Reeds lang heb ik de tafels gesierd van niet alleen de gewone man maar ook koningen. Melchizédek, koning van Salem, zette Abraham „brood en wijn” voor (Gen. 14:18). De farao’s, bediend door hun officiële schenkers, genoten van de oogst van hun vele wijngaarden (Gen. 40:21). Koning Ahasveros, in de tijd van Mordechai en Esther, had koninklijke wijn in grote hoeveelheid tot zijn beschikking (Esth. 1:7). En koning Belsazar genoot van zijn wijn op het feest voor zijn duizend rijksgroten. — Dan. 5:1.
Ik werd opgenomen in het handelsverkeer tussen de naties, zoals ik ook nu een handelsartikel ben (Neh. 13:15; Ezech. 27:18; Hos. 14:7). Koning Salomo leverde Hiram, de koning van Tyrus, 20.000 bath — ongeveer 440.000 liter — wijn, gedeeltelijk als betaling voor de bouwmaterialen en vaklieden die deze voor de voorbereidingen van de tempelbouw beschikbaar had gesteld. Ik vormde een deel van de tienden waarmee de priesters en de levieten ondersteund werden (Deut. 18:3, 4; 2 Kron. 31:4, 5). Ik werd als offer gebruikt in de aanbidding van Jehovah. — Ex. 29:38, 40; Num. 15:5, 7, 10.

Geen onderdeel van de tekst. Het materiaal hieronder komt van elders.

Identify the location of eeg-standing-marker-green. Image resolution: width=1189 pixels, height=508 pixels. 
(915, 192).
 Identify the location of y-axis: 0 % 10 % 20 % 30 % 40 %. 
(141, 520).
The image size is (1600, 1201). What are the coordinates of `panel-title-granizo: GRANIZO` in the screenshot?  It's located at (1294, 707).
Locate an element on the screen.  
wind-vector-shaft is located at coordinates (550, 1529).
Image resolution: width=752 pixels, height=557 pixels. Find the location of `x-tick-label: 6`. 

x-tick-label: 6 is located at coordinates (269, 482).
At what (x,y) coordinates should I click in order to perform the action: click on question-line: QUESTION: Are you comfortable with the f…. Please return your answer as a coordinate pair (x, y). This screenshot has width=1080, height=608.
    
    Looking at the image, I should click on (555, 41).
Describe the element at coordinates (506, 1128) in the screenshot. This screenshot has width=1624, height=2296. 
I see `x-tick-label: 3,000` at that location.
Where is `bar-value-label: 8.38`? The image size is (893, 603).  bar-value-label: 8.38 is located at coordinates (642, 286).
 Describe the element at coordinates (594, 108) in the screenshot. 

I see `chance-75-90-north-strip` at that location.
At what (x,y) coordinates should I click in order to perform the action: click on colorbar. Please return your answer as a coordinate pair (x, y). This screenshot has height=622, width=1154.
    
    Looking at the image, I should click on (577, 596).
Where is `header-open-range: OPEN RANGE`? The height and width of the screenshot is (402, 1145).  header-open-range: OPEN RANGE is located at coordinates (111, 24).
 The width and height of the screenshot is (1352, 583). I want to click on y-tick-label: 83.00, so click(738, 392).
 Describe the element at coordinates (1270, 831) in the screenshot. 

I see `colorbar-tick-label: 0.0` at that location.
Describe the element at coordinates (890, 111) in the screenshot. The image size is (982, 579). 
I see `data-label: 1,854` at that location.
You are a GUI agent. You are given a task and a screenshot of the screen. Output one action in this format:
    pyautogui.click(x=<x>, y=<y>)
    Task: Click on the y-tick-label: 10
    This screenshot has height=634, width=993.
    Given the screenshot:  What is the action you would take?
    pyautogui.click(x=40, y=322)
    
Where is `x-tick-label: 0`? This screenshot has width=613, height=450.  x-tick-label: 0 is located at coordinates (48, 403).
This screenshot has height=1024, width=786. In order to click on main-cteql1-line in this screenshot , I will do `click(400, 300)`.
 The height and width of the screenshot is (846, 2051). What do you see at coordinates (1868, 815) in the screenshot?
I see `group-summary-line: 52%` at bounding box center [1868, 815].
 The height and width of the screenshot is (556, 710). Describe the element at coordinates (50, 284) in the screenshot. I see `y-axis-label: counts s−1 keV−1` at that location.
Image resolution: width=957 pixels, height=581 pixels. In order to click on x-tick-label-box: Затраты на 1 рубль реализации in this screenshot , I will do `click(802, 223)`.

Bent u een beetje onder de indruk? Maar er is nog meer. Ik raakte betrokken bij het eerste wonder dat Jezus Christus verrichtte toen hij tijdens een huwelijksfeest water in wijn veranderde (Joh. 2:2-10). En ik verwierf nog meer prominentie toen Christus tijdens de laatste avond die hij met zijn apostelen doorbracht, wijn gebruikte als een symbool voor het bloed dat hij op het punt stond te vergieten.
Als symbool en in een figuurlijke betekenis kom ik ter sprake in de vervulling van een profetie voor de laatste dagen wanneer Jezus Christus de wijnstokken (die zijn vijanden afbeelden) verzamelt en „in de grote wijnpers van de toorn van God” slingert (Openb. 14:19, 20; 19:11-16). De verwijdering van alle goddeloosheid van de aarde zou dan de toestanden inluiden die in Jesaja 25:6 genoemd worden: „En Jehovah der legerscharen zal op deze berg stellig voor alle volken een feestmaal aanrechten van schotels rijk aan olie, een feestmaal van wijn bewaard op de droesem, van schotels rijk aan olie en vol merg, van wijn bewaard op de droesem, geklaard.” En nogmaals in Jesaja 65:21: „En zij zullen stellig huizen bouwen en bewonen, en zij zullen stellig wijngaarden planten en hun vrucht eten.”
Ben ik in uw achting gestegen? Welnu, dat was mijn opzet. Ik hoop dat wij hiermee voor nu en voor alle eeuwigheid hele prettige betrekkingen hebben aangeknoopt. — Ingezonden.